Could you rewrite the records below, beginning at the line that has "Click the Celeron LGA 1151 Processor line" and stopping after the line that has "pyautogui.click(x=511, y=167)", with every click coordinate in the answers shifted by -108? Keep the requests as they are and leave the pictures out.

──────

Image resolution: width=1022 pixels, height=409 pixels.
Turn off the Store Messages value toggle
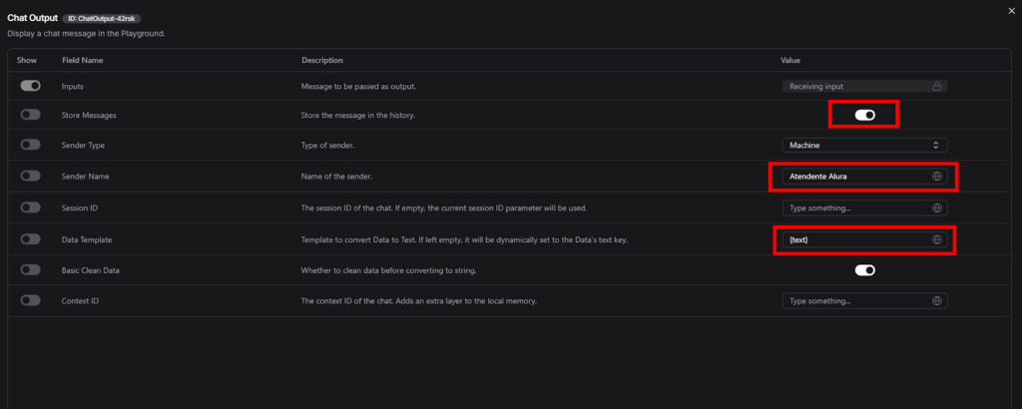(864, 116)
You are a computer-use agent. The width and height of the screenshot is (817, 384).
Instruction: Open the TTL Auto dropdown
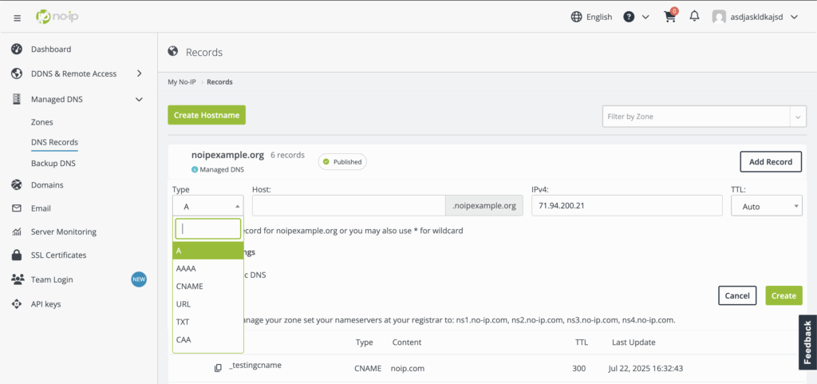point(766,206)
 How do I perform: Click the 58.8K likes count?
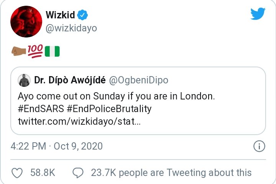(43, 173)
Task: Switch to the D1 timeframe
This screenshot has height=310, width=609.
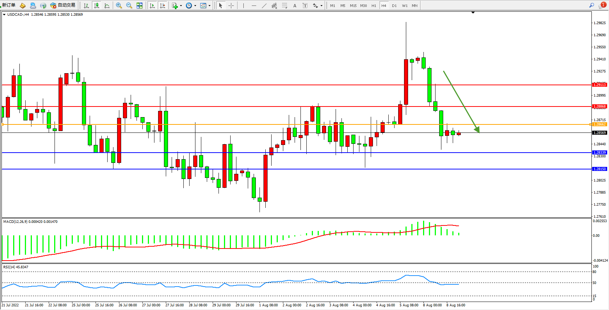Action: tap(394, 5)
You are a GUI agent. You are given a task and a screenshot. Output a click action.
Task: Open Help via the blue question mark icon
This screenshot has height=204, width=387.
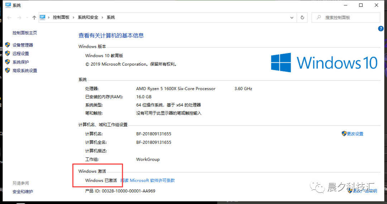tap(381, 29)
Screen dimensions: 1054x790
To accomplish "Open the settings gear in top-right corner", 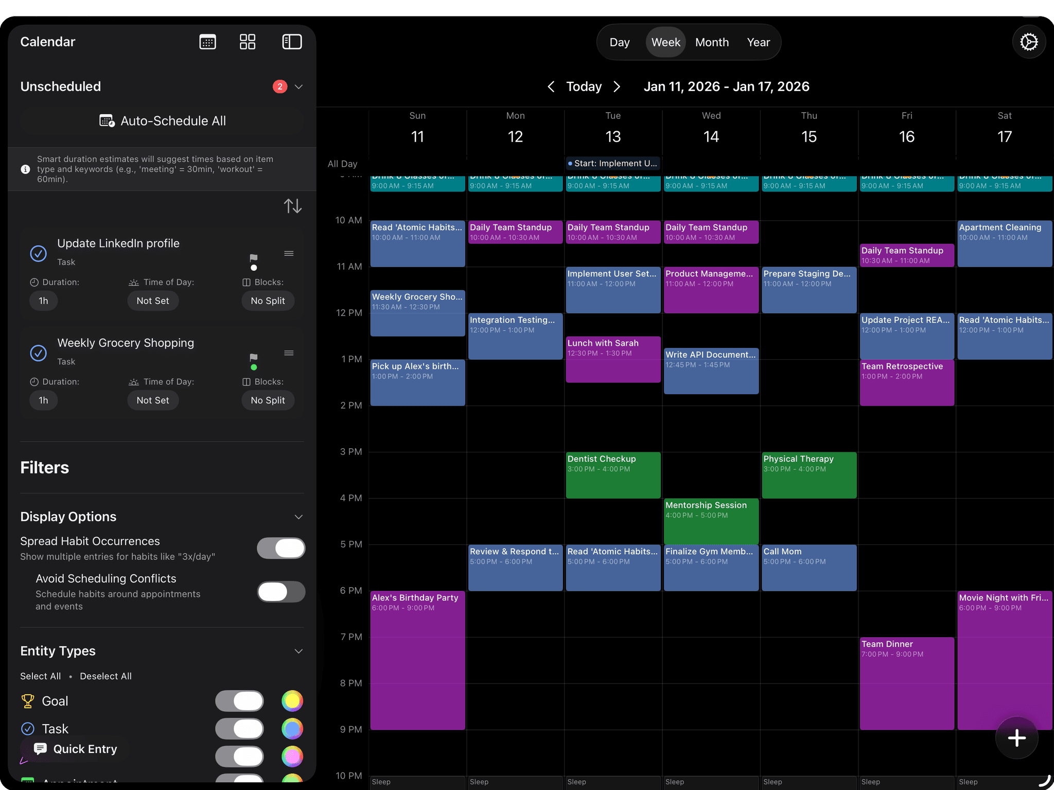I will pos(1029,42).

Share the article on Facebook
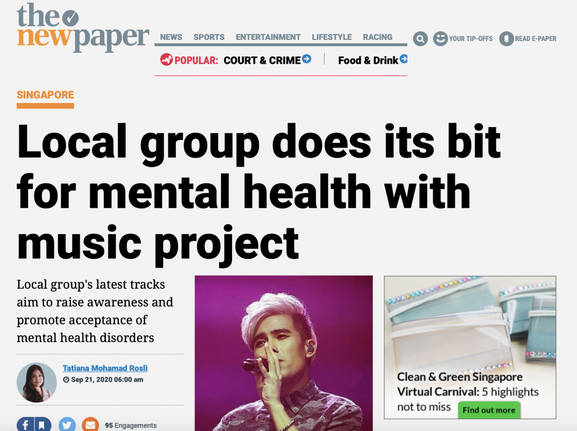point(25,425)
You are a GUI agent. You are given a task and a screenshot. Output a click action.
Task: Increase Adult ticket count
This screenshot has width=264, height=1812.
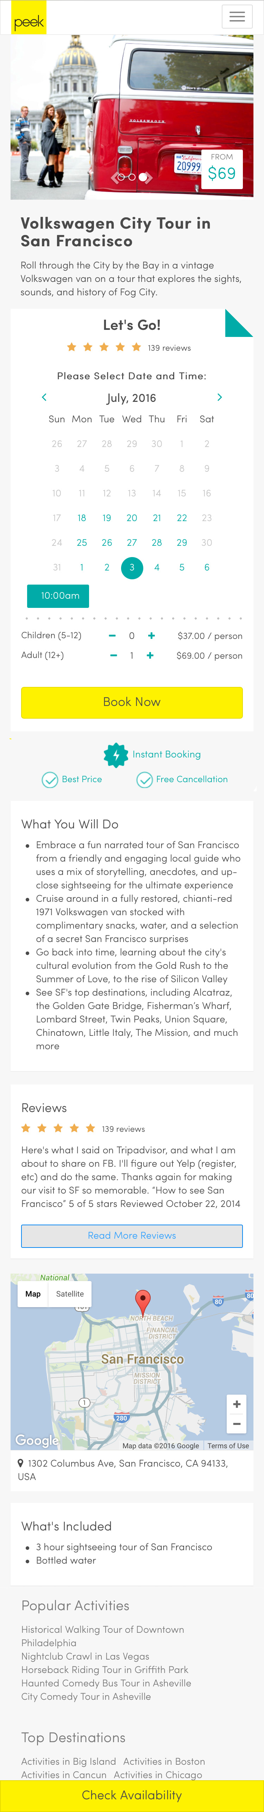pyautogui.click(x=150, y=656)
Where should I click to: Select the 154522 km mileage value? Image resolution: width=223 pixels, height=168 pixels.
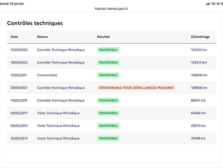click(x=199, y=50)
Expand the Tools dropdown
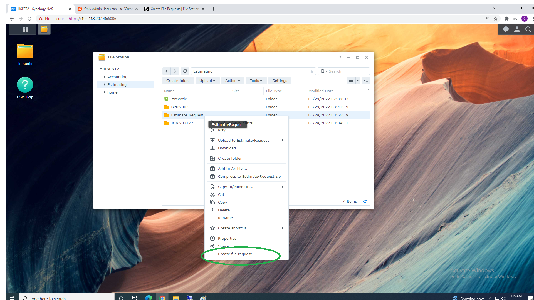The image size is (534, 300). pos(256,81)
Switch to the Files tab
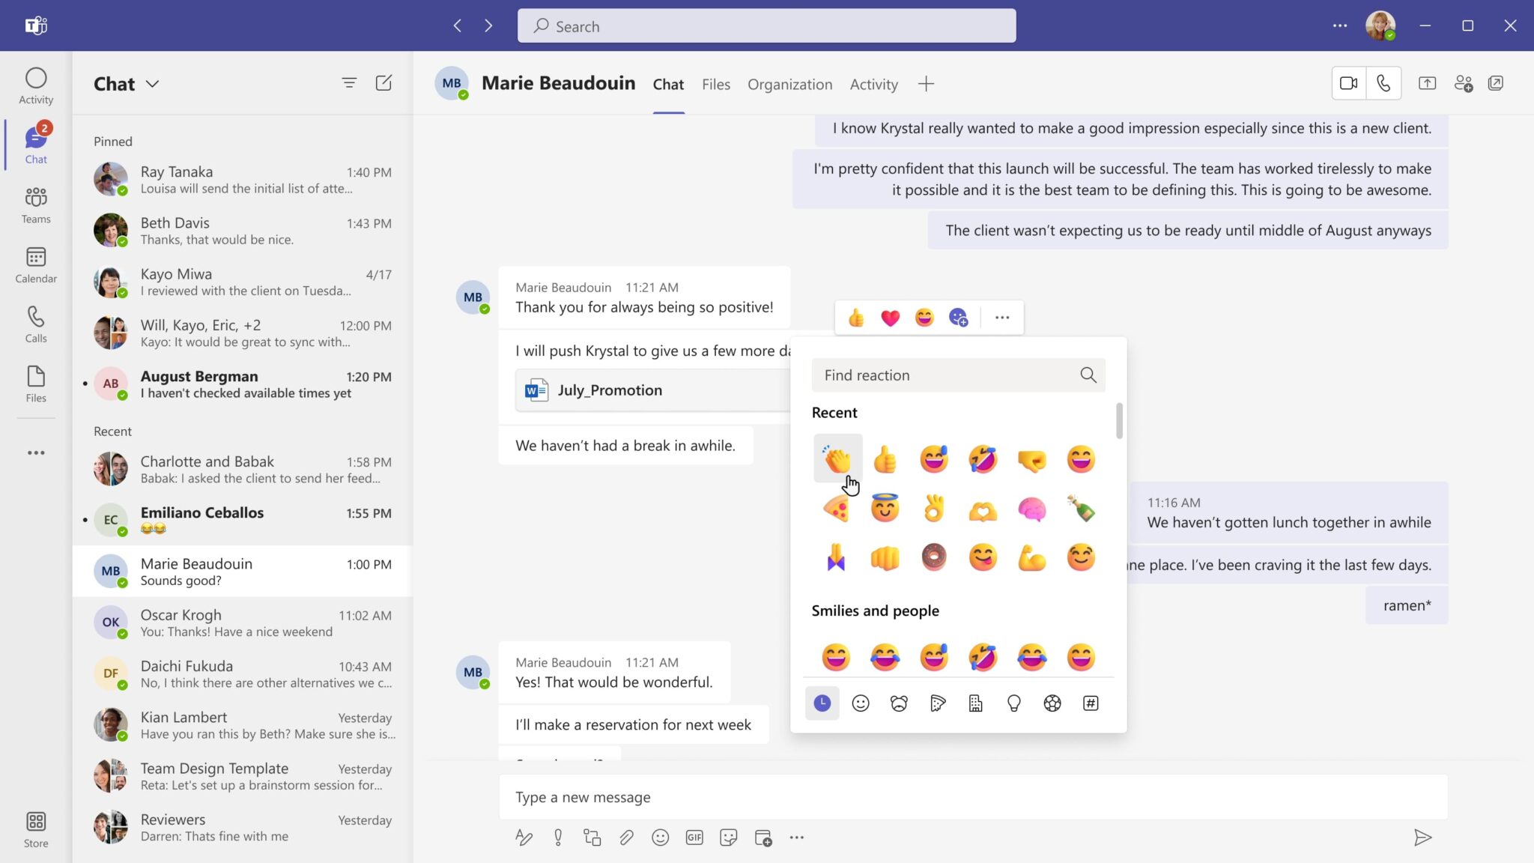1534x863 pixels. click(715, 84)
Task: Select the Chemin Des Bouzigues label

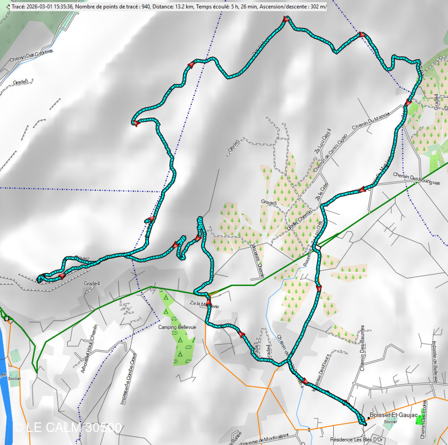Action: [x=417, y=178]
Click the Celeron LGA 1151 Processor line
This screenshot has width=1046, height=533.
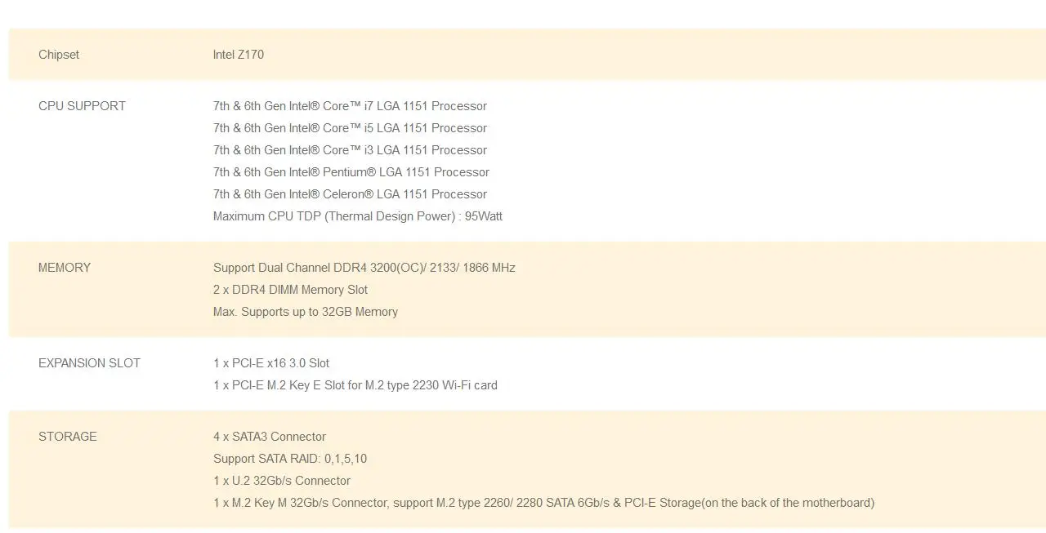pyautogui.click(x=350, y=194)
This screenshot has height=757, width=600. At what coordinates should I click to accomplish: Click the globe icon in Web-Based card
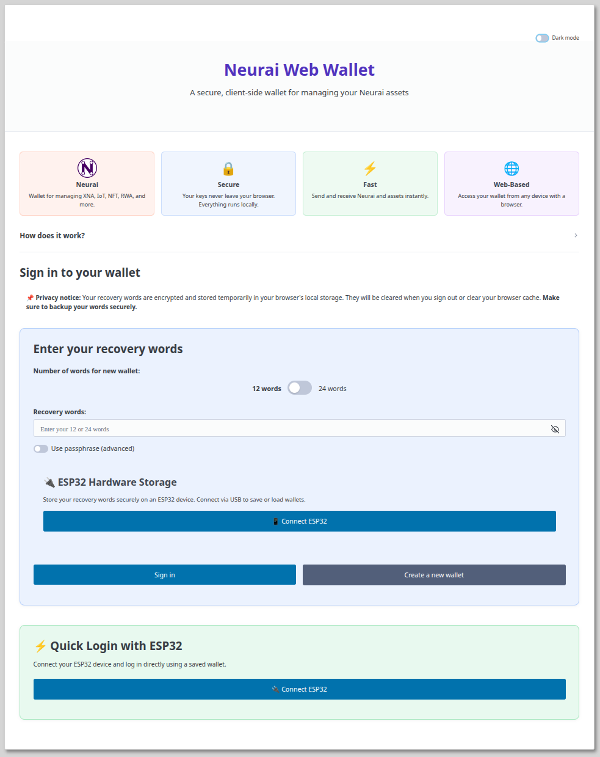pyautogui.click(x=511, y=167)
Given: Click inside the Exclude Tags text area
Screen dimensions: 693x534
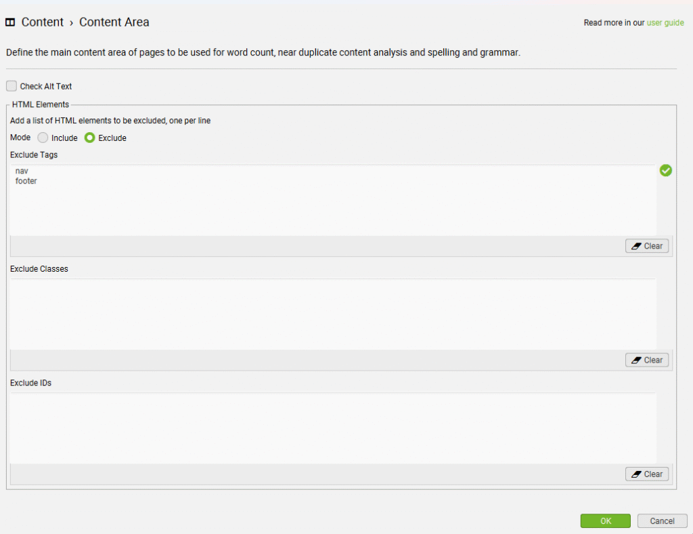Looking at the screenshot, I should tap(333, 200).
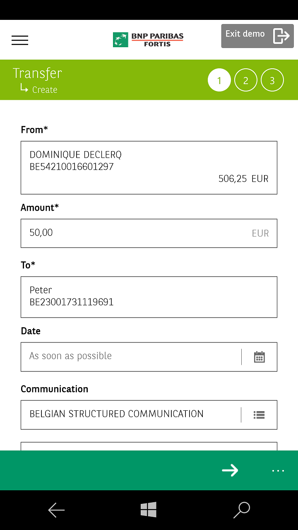Click the Date field 'As soon as possible'
Image resolution: width=298 pixels, height=530 pixels.
click(x=130, y=357)
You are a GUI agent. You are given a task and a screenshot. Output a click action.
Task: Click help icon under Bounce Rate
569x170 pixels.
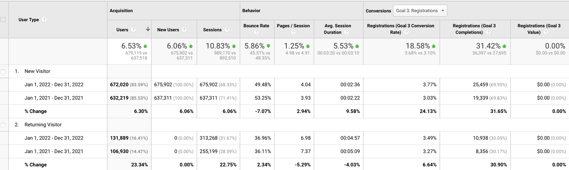(x=256, y=32)
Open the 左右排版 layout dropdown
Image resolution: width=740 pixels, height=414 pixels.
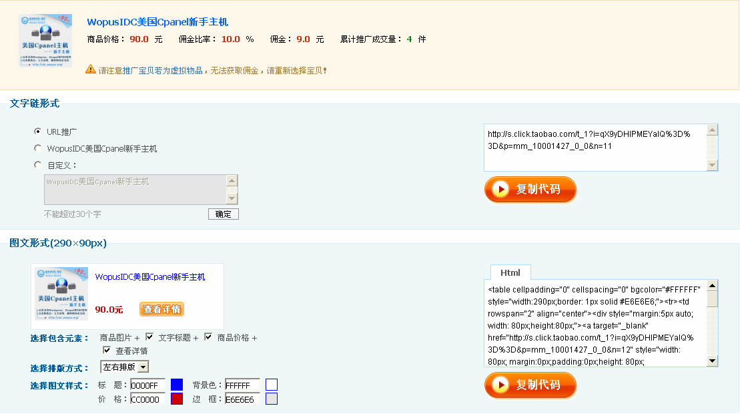(x=125, y=367)
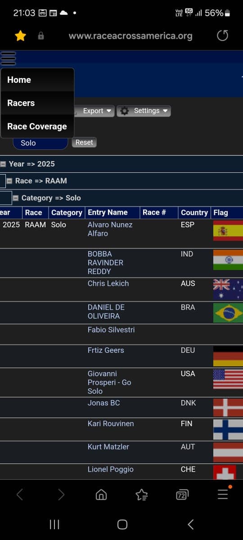Screen dimensions: 243x540
Task: Open the Settings dropdown
Action: [144, 111]
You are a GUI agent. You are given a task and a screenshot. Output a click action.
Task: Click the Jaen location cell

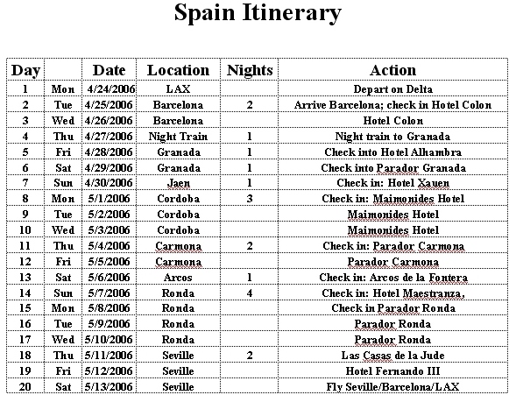point(178,183)
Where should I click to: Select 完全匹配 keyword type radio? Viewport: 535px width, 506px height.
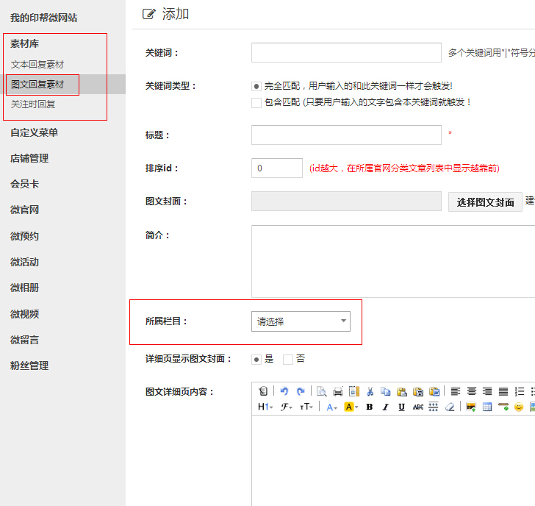pyautogui.click(x=256, y=86)
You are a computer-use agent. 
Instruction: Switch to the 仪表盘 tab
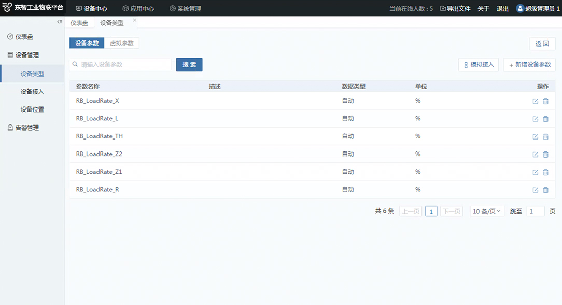[79, 23]
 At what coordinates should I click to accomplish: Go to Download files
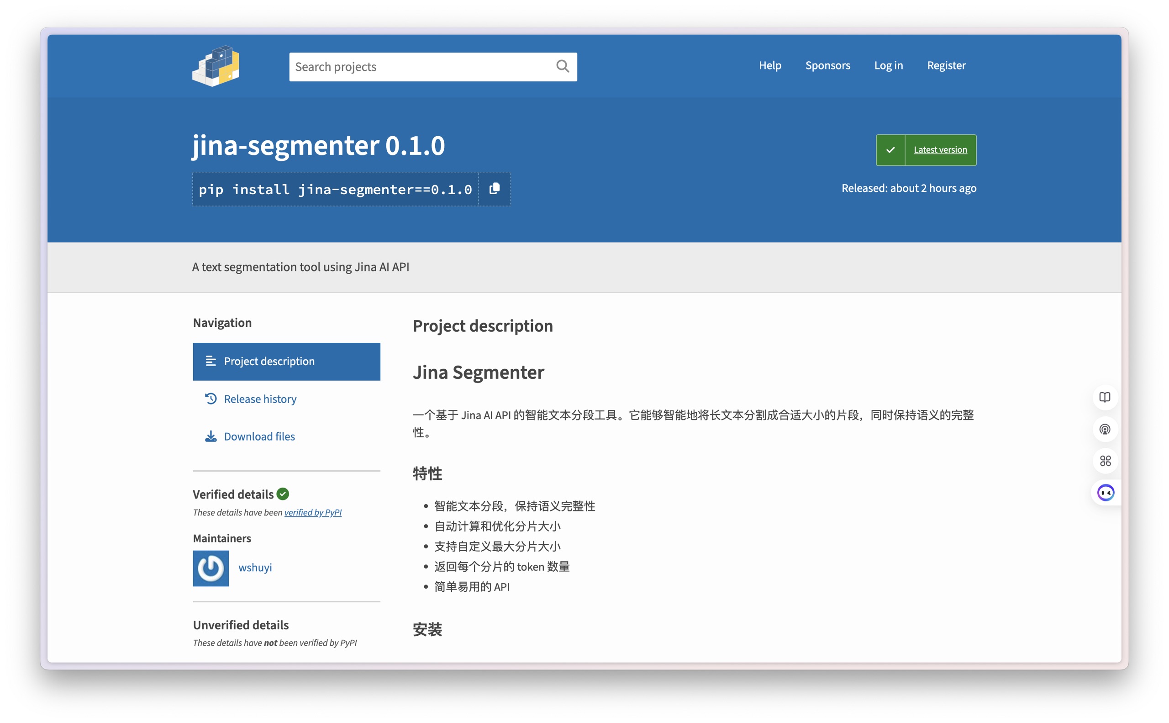259,437
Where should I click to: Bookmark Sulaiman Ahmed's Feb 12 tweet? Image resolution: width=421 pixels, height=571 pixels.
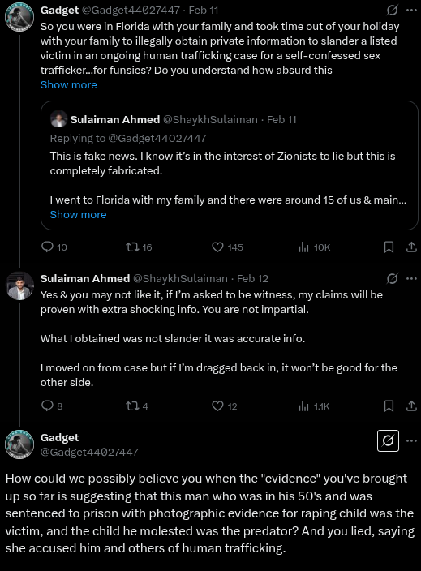pos(389,406)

──────

**CORRECT ANSWER**
Click the Celeron LGA 1151 Processor line
This screenshot has width=1046, height=533.
pyautogui.click(x=242, y=86)
This screenshot has height=757, width=600. At what coordinates should I click to accomplish: Click the globe icon in Web-Based card
pyautogui.click(x=403, y=59)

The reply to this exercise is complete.